(Saved entries)
-=-=-

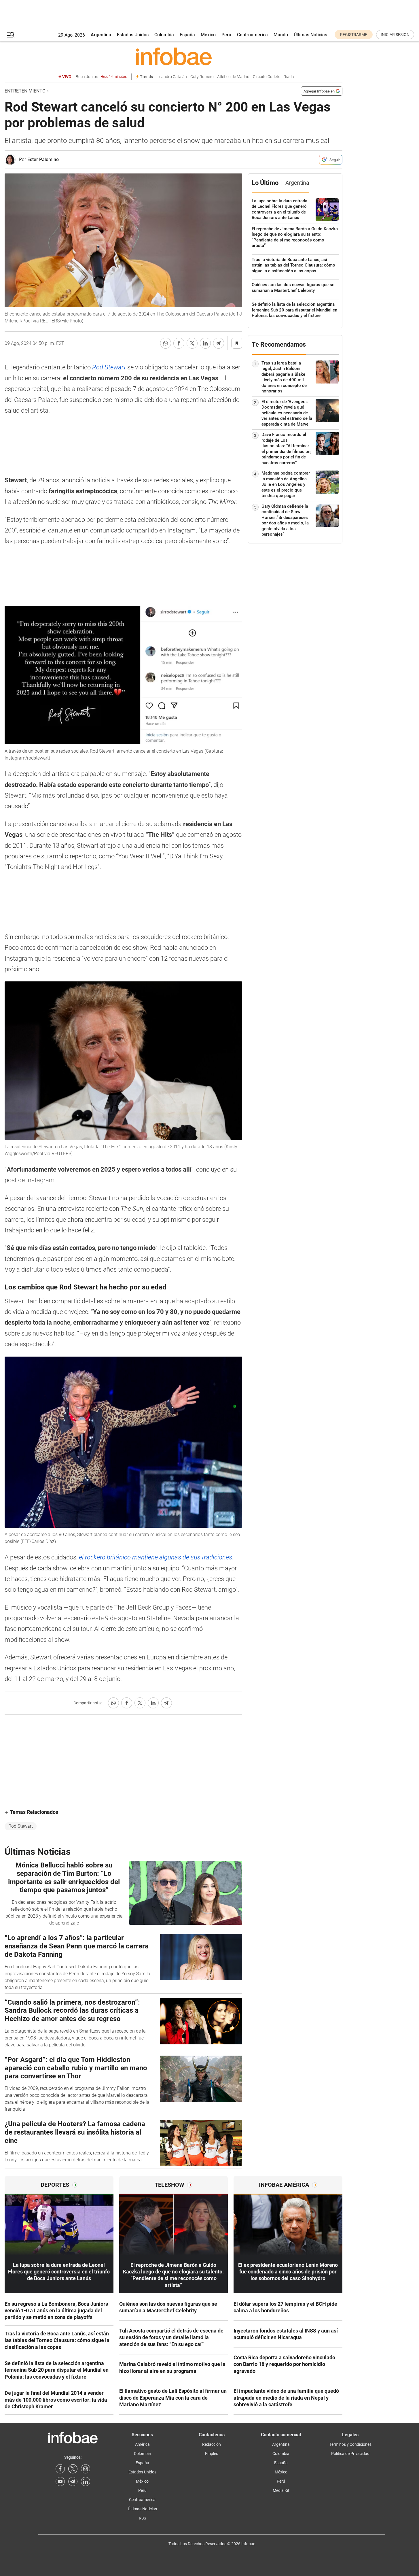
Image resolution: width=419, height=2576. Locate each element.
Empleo (211, 2453)
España (187, 34)
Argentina (101, 34)
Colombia (164, 34)
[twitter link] (72, 2468)
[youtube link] (60, 2481)
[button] (10, 34)
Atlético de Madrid (233, 77)
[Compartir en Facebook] (178, 343)
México (208, 34)
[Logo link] (173, 56)
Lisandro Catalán (171, 77)
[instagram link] (85, 2468)
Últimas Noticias (310, 34)
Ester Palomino (43, 159)
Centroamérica (252, 34)
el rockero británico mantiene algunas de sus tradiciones (155, 1557)
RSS (142, 2518)
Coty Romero (202, 77)
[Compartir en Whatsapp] (165, 343)
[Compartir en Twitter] (192, 343)
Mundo (281, 34)
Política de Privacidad (350, 2453)
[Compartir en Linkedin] (205, 343)
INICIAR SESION (395, 34)
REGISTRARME (353, 34)
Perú (226, 34)
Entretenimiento (25, 91)
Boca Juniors (101, 77)
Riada (289, 77)
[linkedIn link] (85, 2481)
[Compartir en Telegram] (218, 343)
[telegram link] (72, 2481)
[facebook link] (60, 2468)
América (142, 2444)
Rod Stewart (109, 367)
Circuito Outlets (266, 77)
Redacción (211, 2444)
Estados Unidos (133, 34)
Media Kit (281, 2490)
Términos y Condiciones (350, 2444)
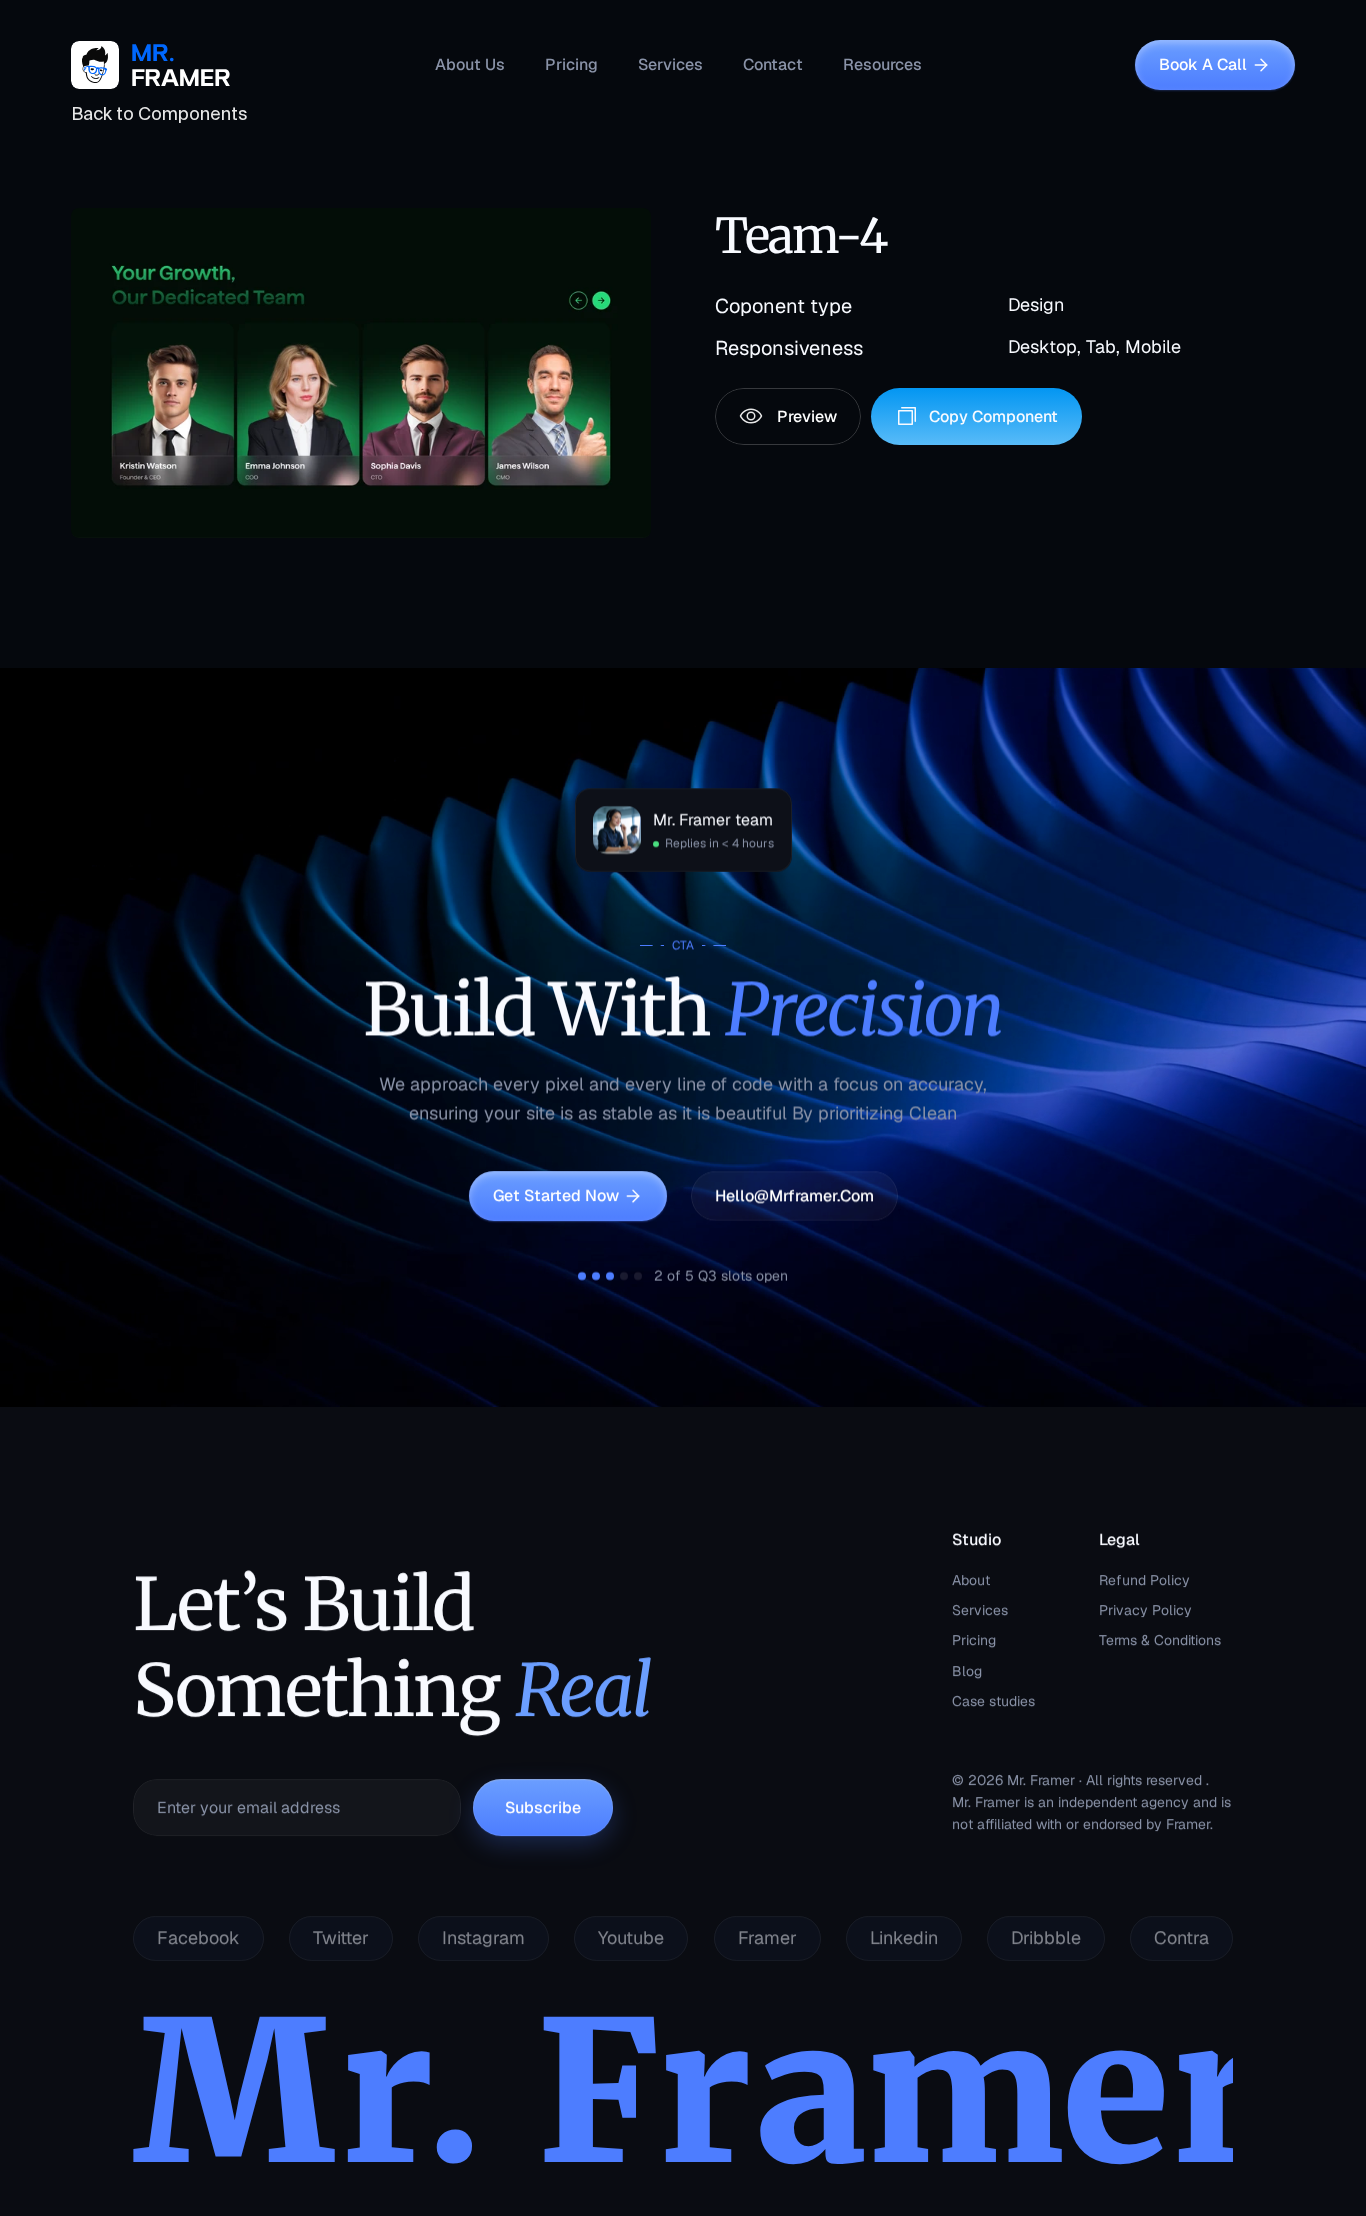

-=-=-

- TASK BRIEF:
Please give the number of lines in the entries that contain the word "Compartir", and nothing besides it.

- RESULT FOR THIS TASK:
5